Mas isso é em tempos normais. Pensar sobre saudade em um contexto tão atípico como o nosso é diferente. Talvez você, leitor, compartilhe comigo da sensação estranha que esta pandemia vai deixando. Penso que seja mais que falta dos amigos, parentes, pessoas queridas. É uma espécie de vazio. Uma certeza incômoda de incompletude do encontro, de impossibilidade de afeto.
Carregamos todos nós, uns menos, outros mais, uma raiz ibérica, de onde costumam dizer que vem esse sentimento complexo que é a saudade. Ele é uma espécie de “sentimento-imã”, que agrega outros como a nostalgia, o pesar, a dor da perda, a vontade de voltar etc. Complicado explicar, na verdade, o que seja saudade. Prova disso é a dificuldade de se traduzir, segundo os linguistas, esse termo do português para outras línguas.
Para mim, esse sentimento lusitano se mistura com outras manifestações que nos compõem a identidade. A perda da terra de origem dos africanos para cá trazidos como escravos nos legou um buraco na alma, uma chaga que não se cura. Da mesma maneira os povos originários da América Latina, desterrados em sua própria terra, perderam sua raiz, sua simbiose com a natureza. Herdamos da colonização um apagamento, uma desmemória.
Então, entre os muitos lados do termo saudade, existe esse, mais sociológico. Mas há outros lados. O mais comum é o que remete às relações com pessoas queridas que vamos conhecendo pelo tortuoso caminho da vida. Esse aspecto da saudade é o que fez Álvaro de Campos assim se expressar em “Aniversário”, um poema cheio de lembranças: “No tempo em que festejavam o dia dos meus anos, eu era feliz e ninguém estava morto […]”. E encerra o poema dizendo: “Raiva de não ter trazido o passado roubado na algibeira!”.
Nesse caso, a saudade está quase sempre associada em nosso imaginário, à solidão, àquela situação de fragilidade e abandono de um professor com a sala vazia ao final do semestre, da mãe que arruma o quarto do filho que partiu, do pai na plataforma que acena para a filha no ônibus. É assim que o grande compositor cubano, Pablo Milanés a define: “A solidão é um pássaro grande e multicolorido que já não tem asas para voar e a cada nova tentativa sente mais dor”.

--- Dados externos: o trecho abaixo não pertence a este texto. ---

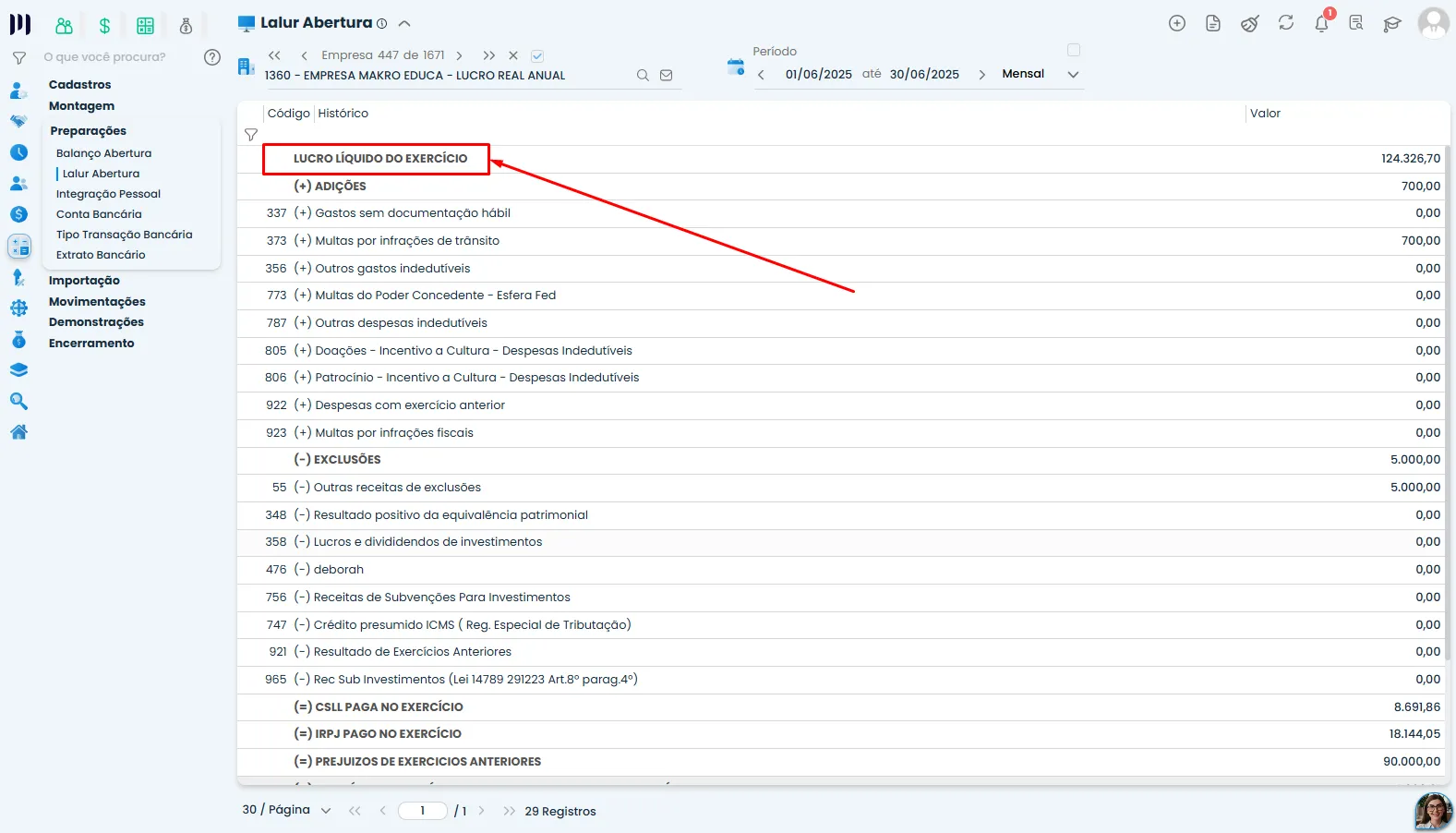Click the graduation cap icon in top bar
The height and width of the screenshot is (833, 1456).
click(1391, 24)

Penso que a insensibilidade não seja novidade de nossos tempos. Sempre houve figuras públicas que propagaram absurdos, não se importando com o que causariam em quem os ouve. No contexto de hoje, ao invés de menosprezar ou ridicularizar a situação de pandemia, deveriam tais figuras se calar em respeito a todos que sofrem e se angustiam com a própria doença, o desemprego, a falta de grana, a perda de horizontes, a interrupção de sonhos. Se não isso, ao menos a dignidade de respeitar a memória dos que morreram em razão da pandemia e a dor dos seus parentes.
Tenhamos outra régua de medida. Aquela que compreende o sofrimento de uma pessoa como sofrimento da humanidade toda. Nesse caso, a saudade imensa que sentimos de parentes e de amigos nesta pandemia interminável pode ganhar outra dimensão: ela passa a ser assimilada com mais leveza. Olhando para quem perdeu pessoas da família ou amigos próximos, aqueles entre nós que fomos poupados dessa situação podemos dizer: “Não sei o quanto é sua dor, mas por sentir um pedacinho dela no meu dia a dia sou solidário a você”. Contra a insensibilidade, a empatia. Contra a imbecilidade, a compaixão.

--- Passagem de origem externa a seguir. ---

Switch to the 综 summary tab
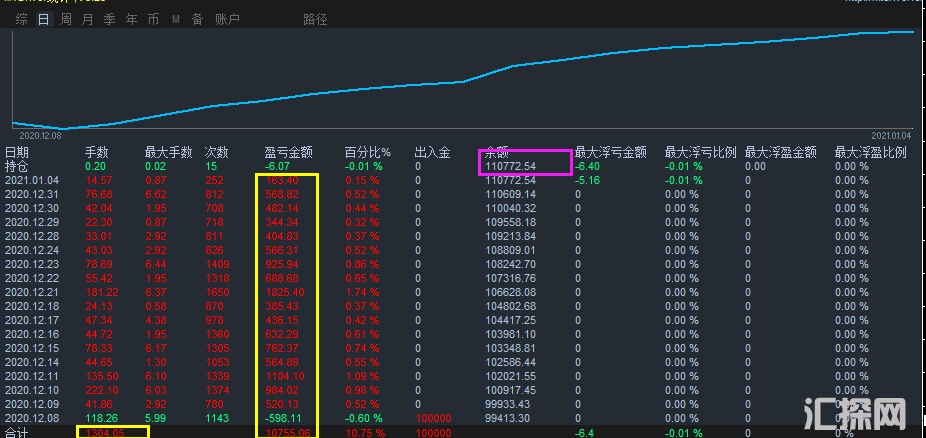Viewport: 926px width, 438px height. click(21, 19)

Chico Buarque na antológica canção “Pedaço de mim” diz que a saudade é “como um barco
que aos poucos descreve um arco e evita atracar no cais”. Gosto dessa imagem. Mas acho também que a saudade é o vento que sopra as velas de nosso barquinho para frente, para outras águas, outros rios e outros mares.
Aos que ainda veremos, demore o quanto demorar, poderemos dizer o quanto fizeram falta. E será belo o encontro. Os que morreram e não podem mais compartilhar com seus entes a mesa e a conversa estarão juntos de outro modo: pela memória. A saudade, no fundo, indica mais a presença do que a ausência.